Виола прикусила губу.

— Хочешь сказать, что я не умею прощать? Что я… нечто вроде Снежной королевы?

— Я просто говорю, что твои страсти очень сильны и долго пылают. Ты видишь мир в черно-белых тонах. Для тебя не существует оттенков: только хорошее или плохое. Правильное или неправильное. Друг или враг. Но не все похожи на тебя, дорогая. Я не такая. И у меня создалось впечатление, что виконт тоже не таков. Боюсь, мы обладаем более умеренными, более сдержанными характерами. В нас тоже много гордости, мы просто выражаем ее по-другому — обычно скрывая свои чувства.

— Поверить не могу, что ты сравниваешь себя с ним! Ты ничуть на него не похожа! Ты никогда не лжешь, не предаешь друзей, не играешь на их привязанности к тебе. Никогда не изменяешь тем, кто тебя любит. Не бежишь от сложных ситуаций. Если ты случайно подвела и обидела другого человека, сразу признаешь это, сожалеешь и стараешься все исправить. Я лучше тебя знаю Хэммонда! Поверь, ты просто не ведаешь, что говоришь!

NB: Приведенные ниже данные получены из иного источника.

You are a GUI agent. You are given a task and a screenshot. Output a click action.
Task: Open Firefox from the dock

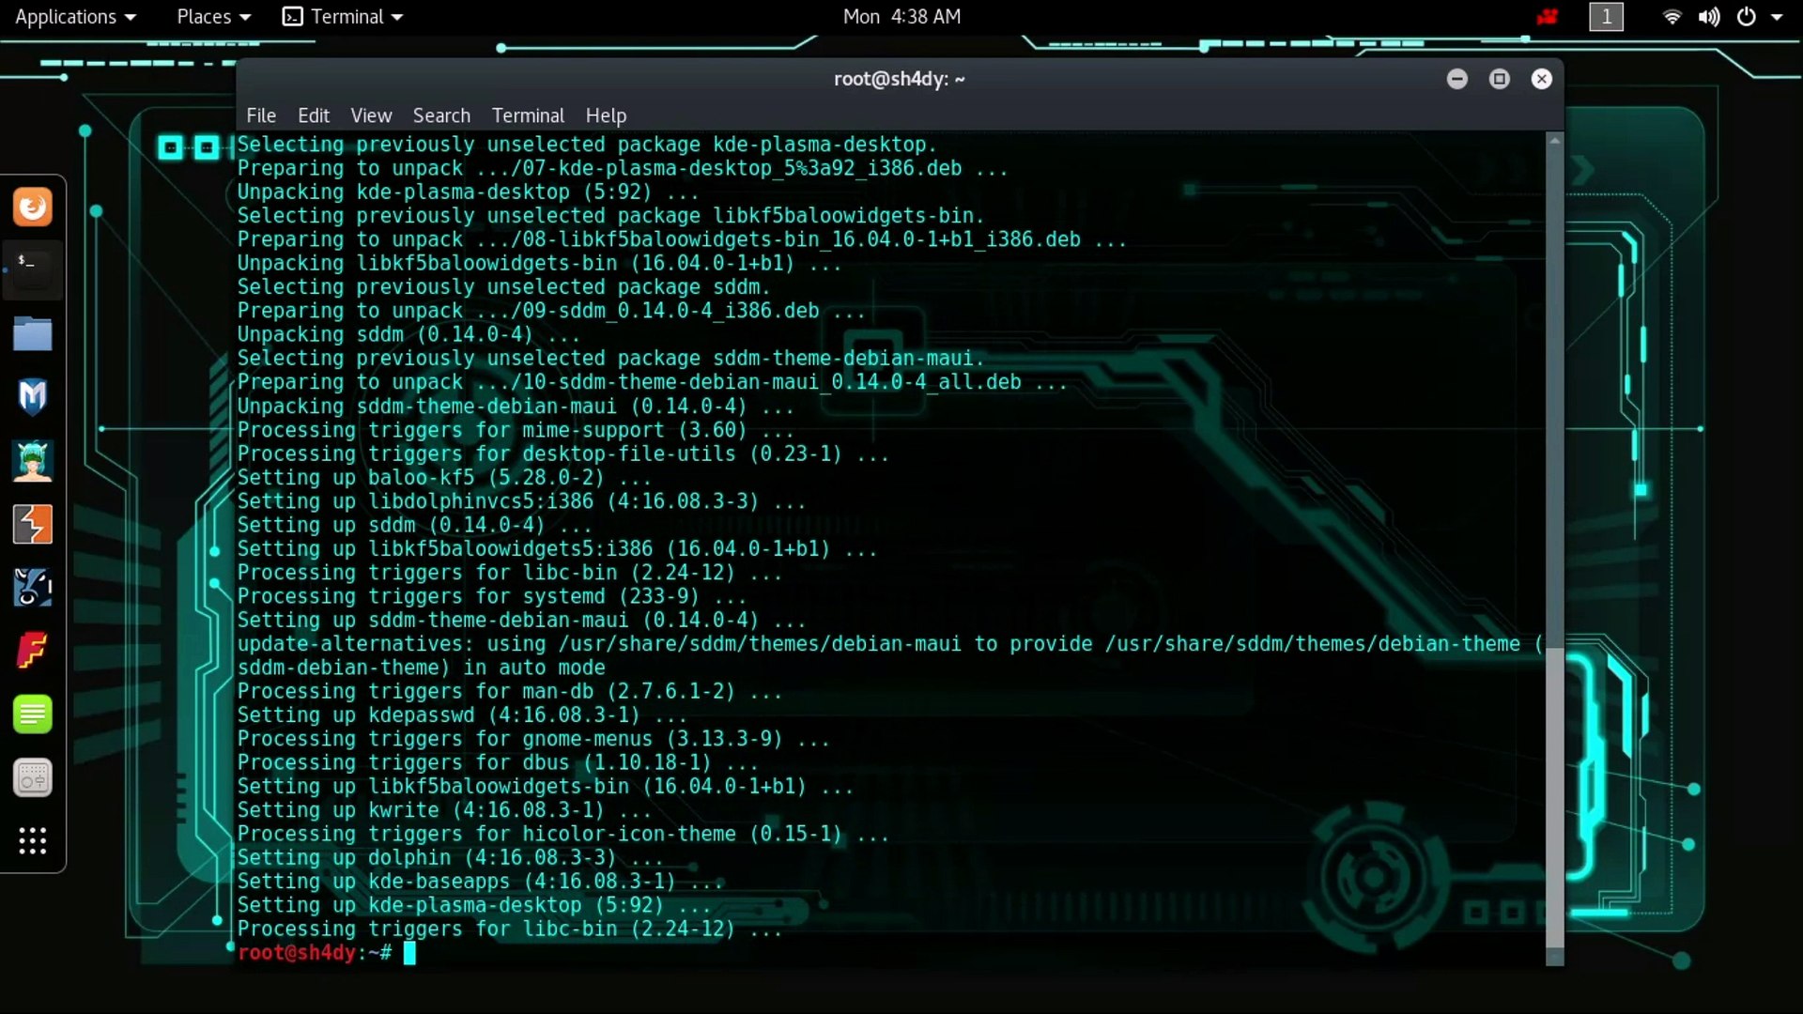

Дафна положила руку на плечо золовки.

— Ты когда-то любила его? Это все, что мне необходимо знать.

Невидимый обруч стиснул грудь, и Виола поморщилась.

— Это, по-моему, известно всем. Очень неприятно, когда все считают тебя дурочкой.

Николас заерзал на руках матери, и Дафна принялась гладить его спинку.

— Должно быть, мужчине очень тяжело сознавать, — задумчиво заметила она, — что женщина, которая когда-то любила и обожала его, теперь безгранично его ненавидит и презирает. До того сильно, что изгнала его из своей постели.

Их взгляды встретились. Щеки Дафны порозовели.

— Физическая сторона брака… очень важна для мужчины. Куда важнее, чем для нас. Думаю, ты уже это поняла.

Виола не поверила собственным ушам.

— Выходит, ты на стороне Хэммонда?

— Я не на его стороне. Просто разделяю его точку зрения.

Значит, даже лучшая подруга переметнулась к Хэммонду? Вынести это невозможно!

— Нет у него никакой точки зрения, — вспыхнула она, — во всяком случае, оправданной! Он с самого начала был негодяем! Охотником за приданым! Он лгал мне, бросил меня и менял женщин как перчатки. А общество винит во всем меня.

— Вовсе нет. Поверь, я слышала немало упреков и в его адрес. Многие считают, что настоящий мужчина давным-давно силой затащил бы тебя в постель и сделал наследника. Думаю, мужчине очень тяжело сознавать, что его мужские качества подвергаются сомнению. Хэммонд ведет себя так, словно ему наплевать на мнение окружающих, но, подозреваю, он просто скрывает свои истинные чувства.

Виола раздраженно потерла лоб, вспоминая о недавних страстных моментах в музее.